On the Chainsmokers’ tour you performed in arenas, and that can be a different beast entirely. Did you develop any pre-show routines to get yourself in the right headspace?
Listening to music really loud before going onstage to get my energy up. You need to bring a completely different level of energy to an arena. You can’t rely on the people to get you there, especially when you’re opening. At my shows, if I walk out and I’m not feeling one-hundred percent energized, I instantly get it from everybody. But a lot of the times when you’re opening, you have to give it to them even if they’re not giving it to you. You just have to stay consistently alive throughout the entire show. So amping myself up is really crucial.
What songs off this new album are you most excited to perform?
“Fear of Being Alone” is a fun one Also excited to play “Pretty Boy” and “Much too Much.”
Are there any songs that are difficult to perform live?
Maybe “Older Than I Am”—I couldn’t sing it without crying. It was a very close-to-home song that was probably the hardest in terms of draining me emotionally.

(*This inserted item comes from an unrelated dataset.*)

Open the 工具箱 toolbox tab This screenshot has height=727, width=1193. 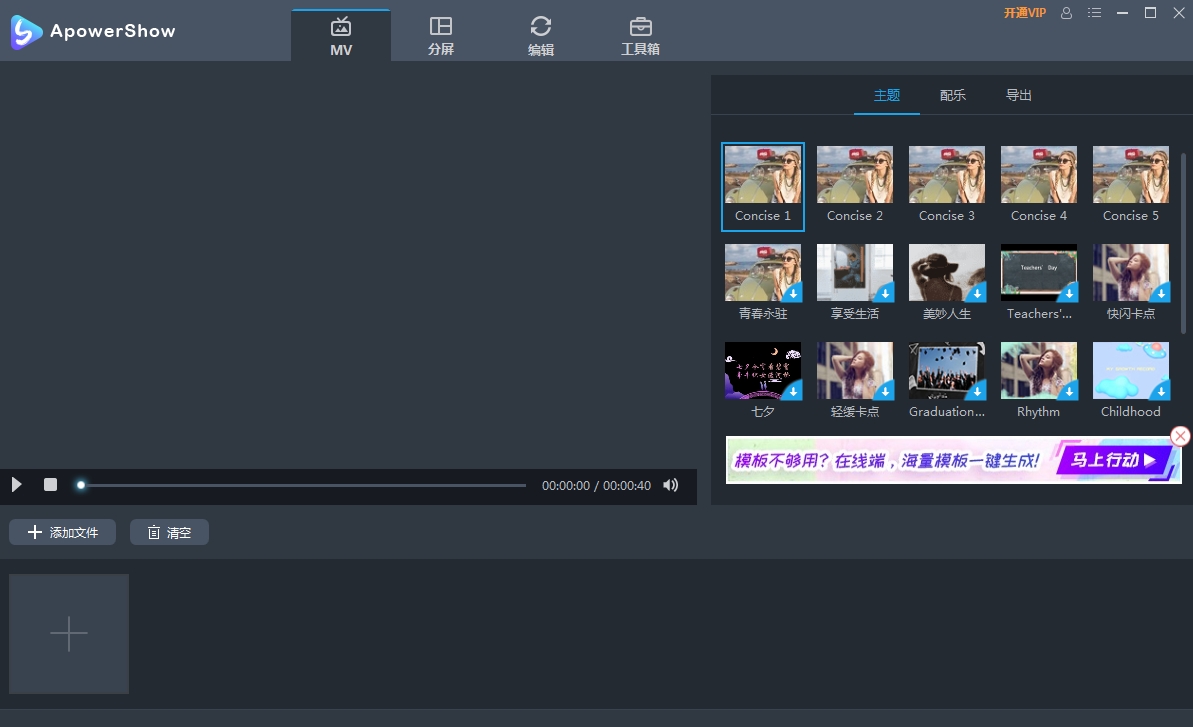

It’s also my favorite, though, and I had a really positive experience recording it.
You’ve mentioned that you believe it’s important to associate activism with your music?

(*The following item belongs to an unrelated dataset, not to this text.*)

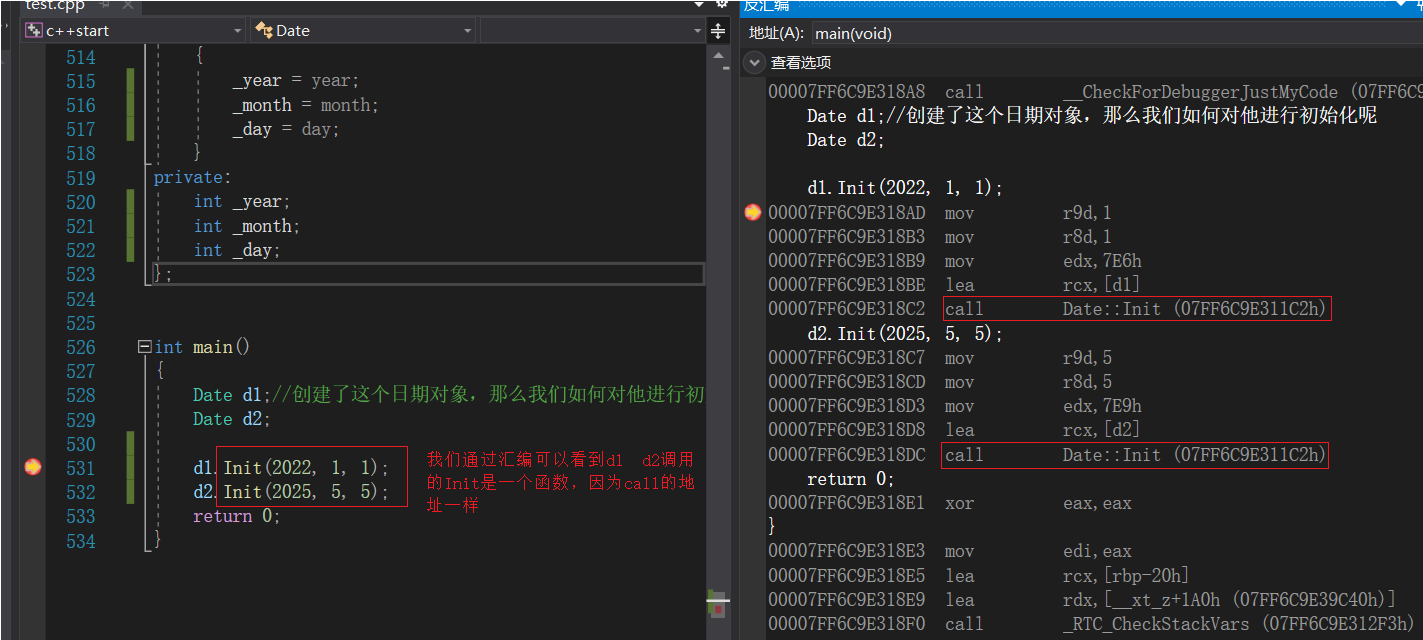The width and height of the screenshot is (1423, 640).
Task: Switch to the test.cpp tab
Action: (55, 5)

I think, ultimately, I want to speak my mind. I read this quote, I’m paraphrasing, but it’s from John Lennon, and it said, “I’m not supposed to be a teacher or a preacher and tell you things you don’t already know. I’m just here to mirror human feelings.” I’m just singing about what I know, and I think what I want is that if there’s ever something political that I want to say or get off my chest, I’ll sing about it. I just want to be honest, transparent, and unafraid to sing about what I feel. But I never want to start problems just to start problems. If it’s something for the greater good, then I’ll sing about it; but I never want it to be drama-inducing.
If you could tell your younger self something, while she’s making YouTube videos with her sister, what would you say?
To not doubt yourself and trust your instincts. While starting out, finding your sound and the way you want to do things, it feels like there’s a right way and a wrong way. I don’t know why that happens, but it feels like someone always knows better than you. But ultimately, no one knows what they’re doing. And that’s a hard thing to learn because it can feel like there’re a lot of people who know more than you do; but really it’s just music. It’s just art. We’re all just doing it because we love it. Trusting myself and my instincts—that would be something that I wish I knew earlier.
What do you ultimately want for this album?
I just want this album to resonate with people, for them to really feel it and understand it…to take something away from it and have it move them in any way. Especially at this time when connection is so important—it’s one thing to really hold onto.